# Safeway Classic Preview & Pairings



## tonyj5 (Nov 23, 2011)

Just arrived home after spending nine days in Toledo, Ohio. First let me congratulate So Yeon Ryu for her spectacular performance at the Jaime Farr Toledo Classic. Her six consecutive birdies on Sunday, left the rest of the field fighting for second place. She is very quickly becoming one of the elite golfers on the LPGA tour.

This week the tour moves to North Plains, Oregon, for the playing of the Safeway Classic Presented by Coca-Cola. My friend and writer for CSNNW.COM, Greg Crawford, points out that the Safeway Classic is the longest running non-major event on the LPGA schedule. It started way back in 1972, as the Portland Classic.

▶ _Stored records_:
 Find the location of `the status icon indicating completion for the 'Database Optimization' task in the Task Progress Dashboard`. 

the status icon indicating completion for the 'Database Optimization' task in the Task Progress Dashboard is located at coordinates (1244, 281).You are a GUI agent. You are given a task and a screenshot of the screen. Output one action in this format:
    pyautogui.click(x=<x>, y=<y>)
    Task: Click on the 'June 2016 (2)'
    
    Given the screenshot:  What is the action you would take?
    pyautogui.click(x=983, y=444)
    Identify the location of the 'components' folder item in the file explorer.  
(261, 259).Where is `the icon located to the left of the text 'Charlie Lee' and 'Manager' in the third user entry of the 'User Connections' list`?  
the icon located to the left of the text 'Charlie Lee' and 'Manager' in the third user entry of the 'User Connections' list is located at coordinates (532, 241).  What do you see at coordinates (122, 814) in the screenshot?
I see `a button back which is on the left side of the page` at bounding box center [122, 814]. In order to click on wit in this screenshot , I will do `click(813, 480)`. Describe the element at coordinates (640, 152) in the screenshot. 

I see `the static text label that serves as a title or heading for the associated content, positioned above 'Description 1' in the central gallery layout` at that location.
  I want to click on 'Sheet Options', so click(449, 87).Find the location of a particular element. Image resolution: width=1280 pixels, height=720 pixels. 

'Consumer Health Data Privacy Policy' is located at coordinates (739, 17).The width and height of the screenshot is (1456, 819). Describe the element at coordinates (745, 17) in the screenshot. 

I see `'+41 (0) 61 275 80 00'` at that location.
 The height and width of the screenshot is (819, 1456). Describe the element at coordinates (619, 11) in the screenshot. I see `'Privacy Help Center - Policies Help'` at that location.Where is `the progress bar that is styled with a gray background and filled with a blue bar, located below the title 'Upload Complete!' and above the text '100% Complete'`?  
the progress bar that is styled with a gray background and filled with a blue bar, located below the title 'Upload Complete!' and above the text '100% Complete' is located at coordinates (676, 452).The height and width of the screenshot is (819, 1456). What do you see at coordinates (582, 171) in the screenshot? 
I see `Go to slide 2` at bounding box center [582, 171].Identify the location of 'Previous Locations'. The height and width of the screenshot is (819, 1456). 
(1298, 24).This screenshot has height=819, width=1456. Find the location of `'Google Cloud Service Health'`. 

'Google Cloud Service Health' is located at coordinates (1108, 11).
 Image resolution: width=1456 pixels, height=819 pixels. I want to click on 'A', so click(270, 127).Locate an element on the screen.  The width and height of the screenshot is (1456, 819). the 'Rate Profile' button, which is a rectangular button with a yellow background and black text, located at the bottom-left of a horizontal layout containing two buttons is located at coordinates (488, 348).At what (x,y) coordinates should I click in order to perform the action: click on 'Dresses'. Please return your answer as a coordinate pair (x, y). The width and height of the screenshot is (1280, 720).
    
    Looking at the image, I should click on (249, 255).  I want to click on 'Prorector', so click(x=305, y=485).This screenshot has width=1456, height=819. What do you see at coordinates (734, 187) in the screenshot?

▶ _THE TASKS_:
1. Please condense the paragraph of the Safeway Classic post that begins "This week the tour moves" into a shorter version that keeps its main facts.
2. Update the Safeway Classic post from "# Safeway Classic" down to "the Portland Classic.", writing out that whole stretch with "Sunday" changed to "Saturday".

▶ _ANSWERS TO THE EXERCISES_:
1. The LPGA tour heads to North Plains, Oregon, this week for the Safeway Classic Presented by Coca-Cola. Greg Crawford of CSNNW.COM notes that it is the longest-running non-major event on the LPGA schedule, having started in 1972 as the Portland Classic.

2.
# Safeway Classic Preview & Pairings



## tonyj5 (Nov 23, 2011)

Just arrived home after spending nine days in Toledo, Ohio. First let me congratulate So Yeon Ryu for her spectacular performance at the Jaime Farr Toledo Classic. Her six consecutive birdies on Saturday, left the rest of the field fighting for second place. She is very quickly becoming one of the elite golfers on the LPGA tour.

This week the tour moves to North Plains, Oregon, for the playing of the Safeway Classic Presented by Coca-Cola. My friend and writer for CSNNW.COM, Greg Crawford, points out that the Safeway Classic is the longest running non-major event on the LPGA schedule. It started way back in 1972, as the Portland Classic.